Air or more generally medium resistance was not yet treated as a separate effect in Aristotle's time. Nor was there a clear idea of motion in a vacuum, in fact most ancient Greek philosophers, including Aristotle, did not believe that vacuum exists. So he had to explain phenomena as they are observed, resistance and all, and without the benefit of experiments where different factors can be controlled for. His prototypical example was a rock and a feather, which do not fall at the same speed. That different weights would fall simultaneously if effects of resistance can be neglected is not obvious at all unless you perform an experiment, and that did not become common practice in science until 17th century, two millennia after Aristotle.
In Aristotle’s Physics: a Physicist’s Look Rovelli explains that in a resisting medium the steady speed attained by a body after a transient phase is indeed proportional to the force causing the motion, so his "law of motion" does hold in the limit of high friction/resistance. As for the free fall, it is not that easy to notice the increase in speed over the short periods of time that everyday objects take to fall from small heights (people did not deliberately drop stones from tall towers in his time). Aside from that, Aristotle distinguished between violent motions, caused by a force, and natural motions, that do not require a force, free fall is one of the natural ones. Another one is the circular motion of stars in the heaven. Aristotle's "law" therefore applies to neither.
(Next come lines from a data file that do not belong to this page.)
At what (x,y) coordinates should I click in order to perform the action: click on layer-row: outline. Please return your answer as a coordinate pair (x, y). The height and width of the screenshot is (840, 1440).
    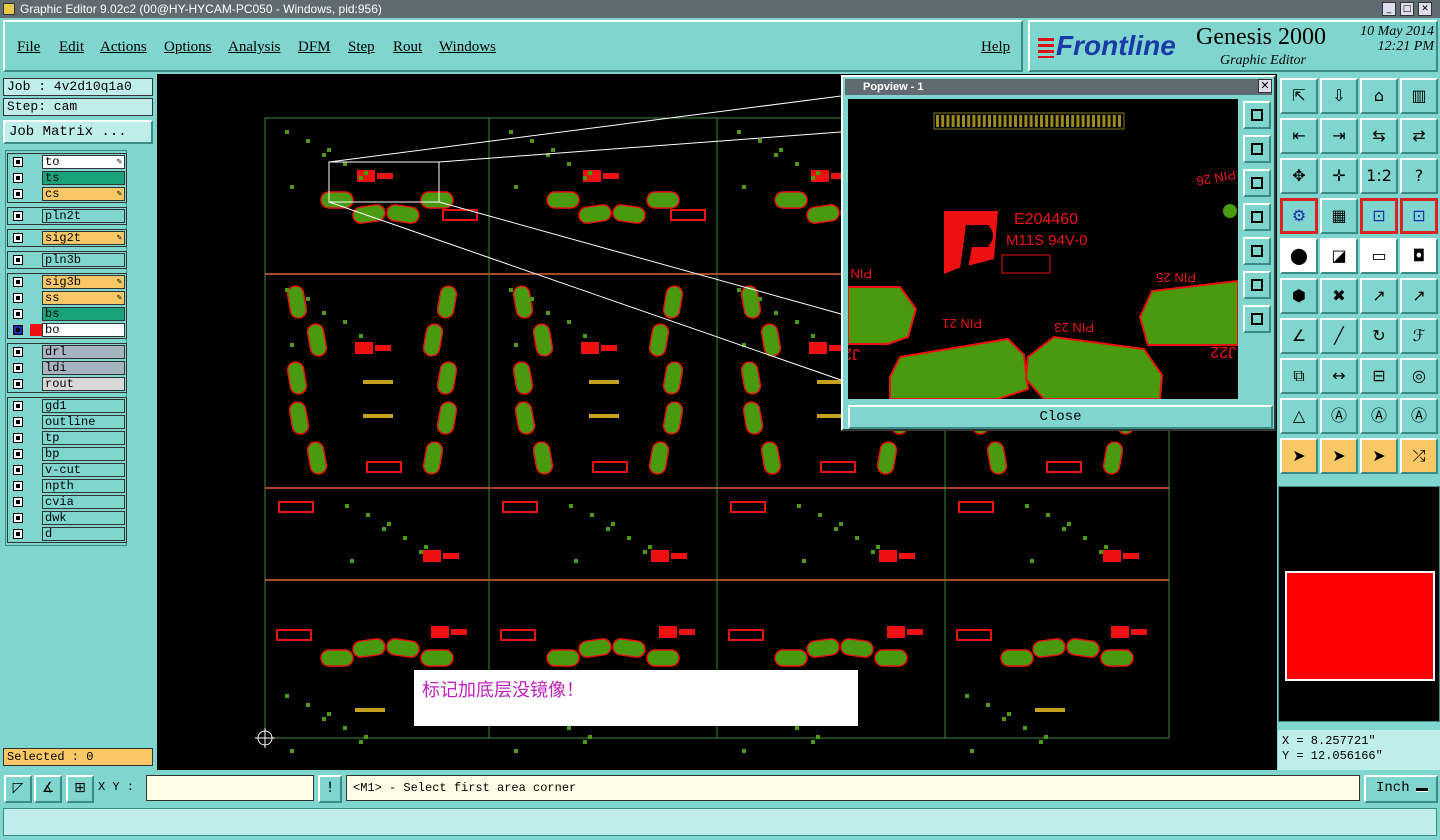
    Looking at the image, I should click on (67, 422).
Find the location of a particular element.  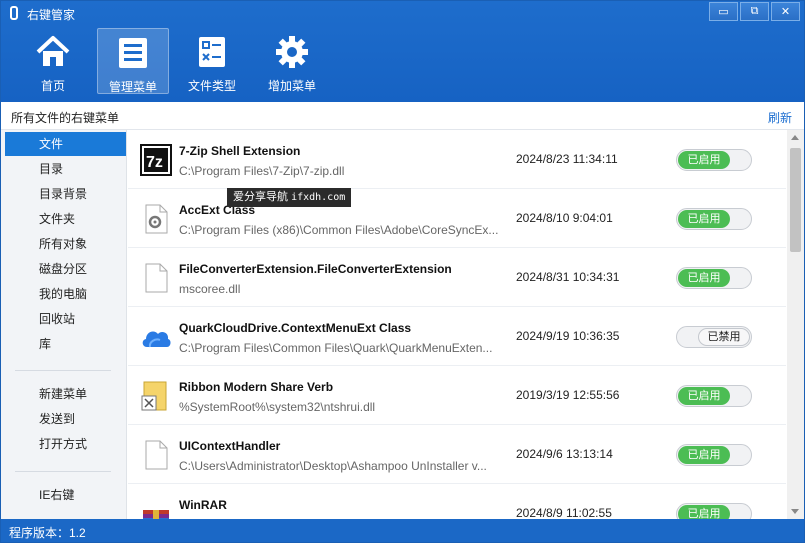

sidebar-item-my-computer: 我的电脑 is located at coordinates (66, 294).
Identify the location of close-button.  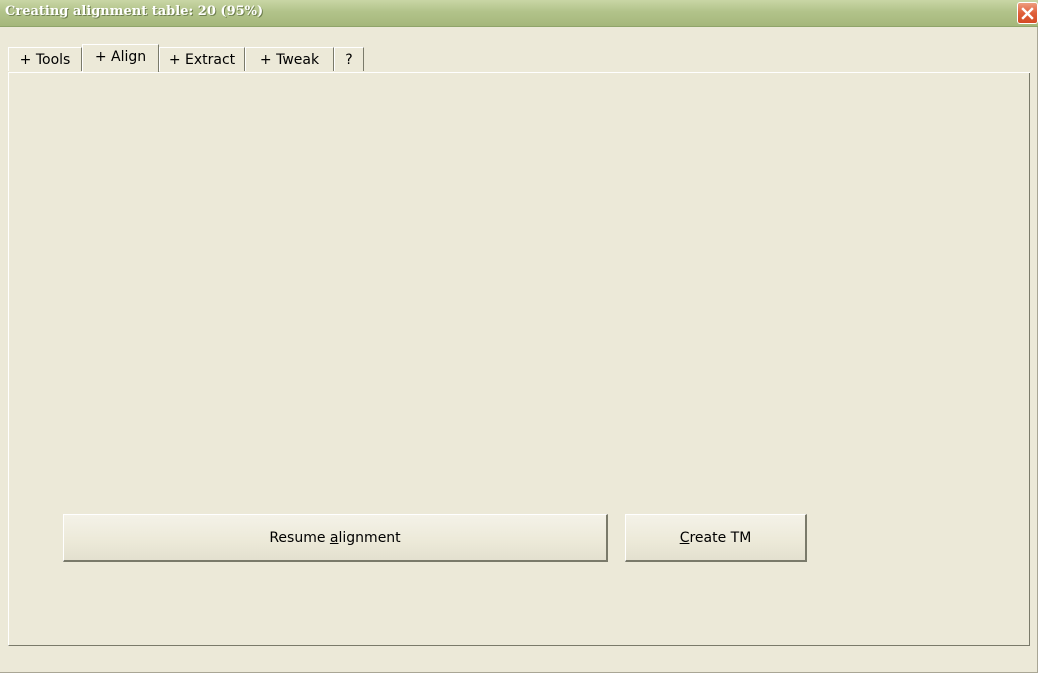
(1028, 13).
This being said, Aristotle's theories of free fall and projectile motion were criticized already in late antiquity, e.g. by John Philoponus (c. 490 – 570 AD), who anticipated modern empirical approach:"But this [view of Aristotle] is completely erroneous, and our view may be completely corroborated by actual observation more effectively than by any sort of verbal argument. For if you let fall from the same height two weights, one many times heavier than the other you will see that the ratio of the times required for the motion does not depend [solely] on the weights, but that the difference in time is very small".